**WHAT IS NEEDED:** Omit the images, then repeat the listing exactly.

**DATA FOR THIS EXERCISE:**

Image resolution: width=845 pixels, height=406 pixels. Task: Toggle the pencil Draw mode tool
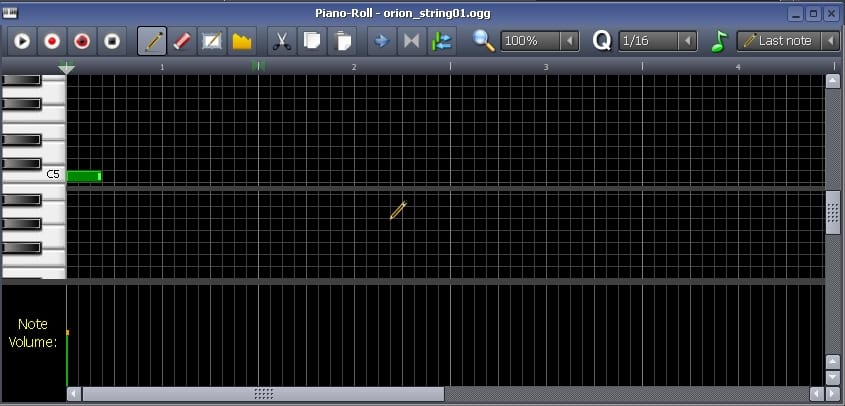pos(152,41)
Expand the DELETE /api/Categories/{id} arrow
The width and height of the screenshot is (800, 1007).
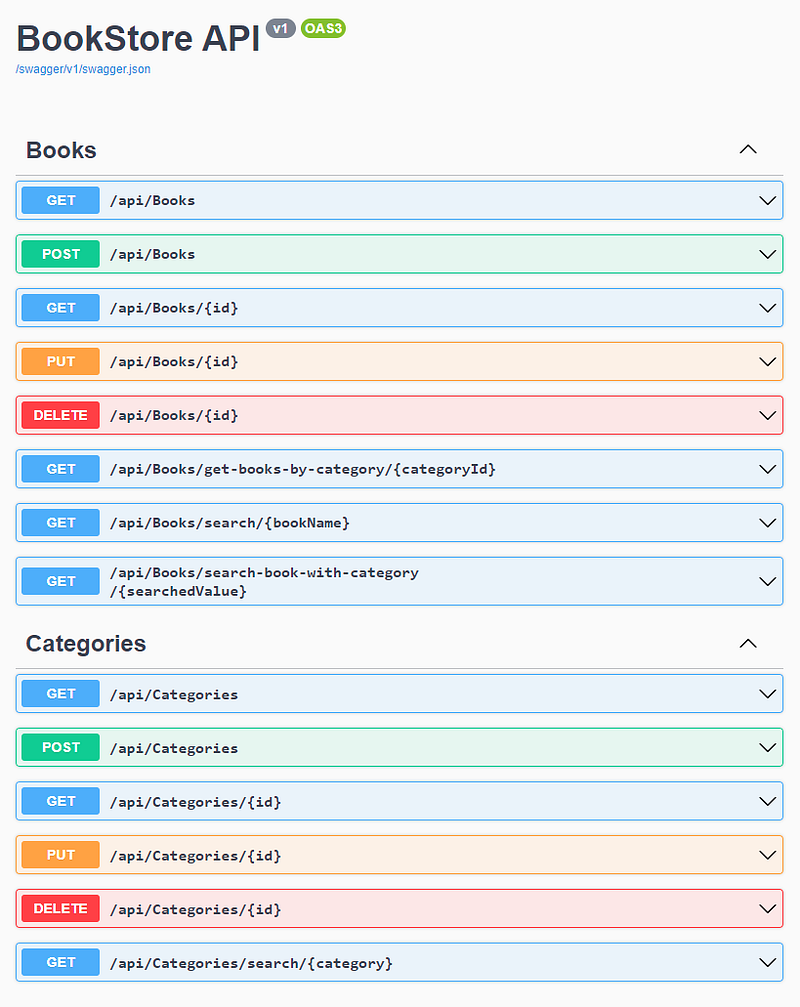click(x=767, y=910)
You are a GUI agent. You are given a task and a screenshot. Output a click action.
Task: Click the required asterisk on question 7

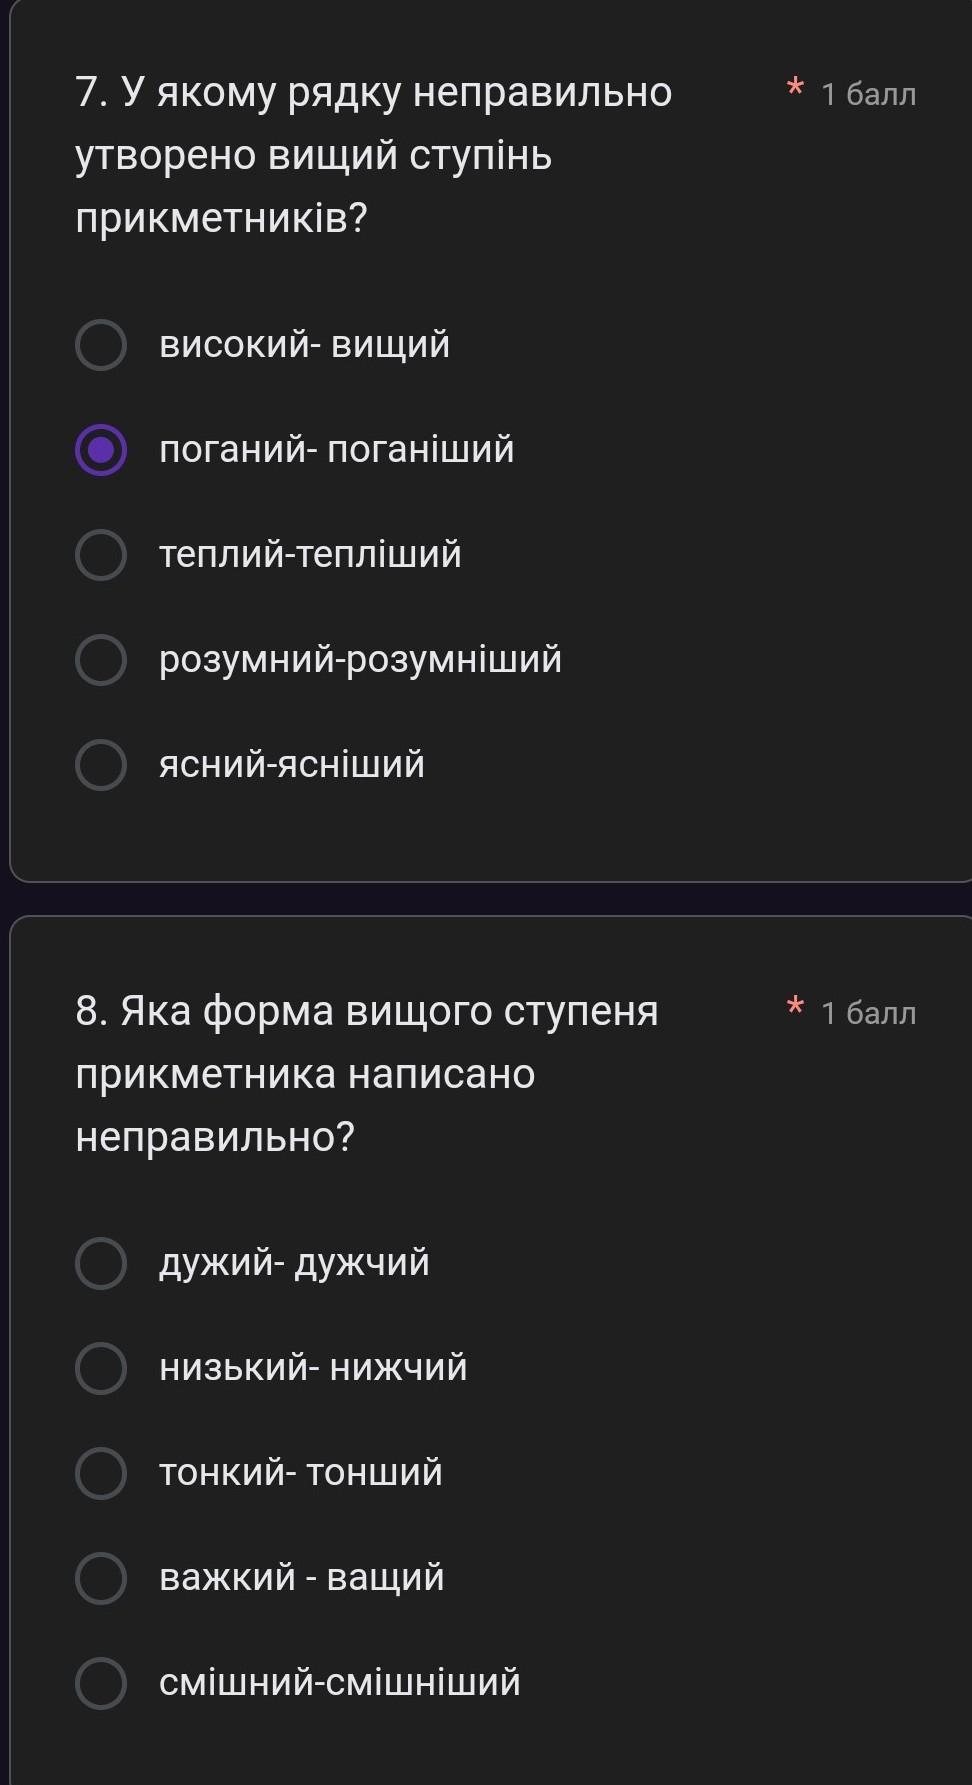coord(795,87)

**RESPONSE FOR THIS EXERCISE:**
Image resolution: width=845 pixels, height=406 pixels. Task: Toggle the pencil Draw mode tool
pos(152,41)
Expand the DELETE /api/Categories/{id} arrow
The width and height of the screenshot is (800, 1007).
click(x=767, y=910)
You are a GUI agent. You are given a task and a screenshot. Output a click action.
Task: Click the required asterisk on question 7

coord(795,87)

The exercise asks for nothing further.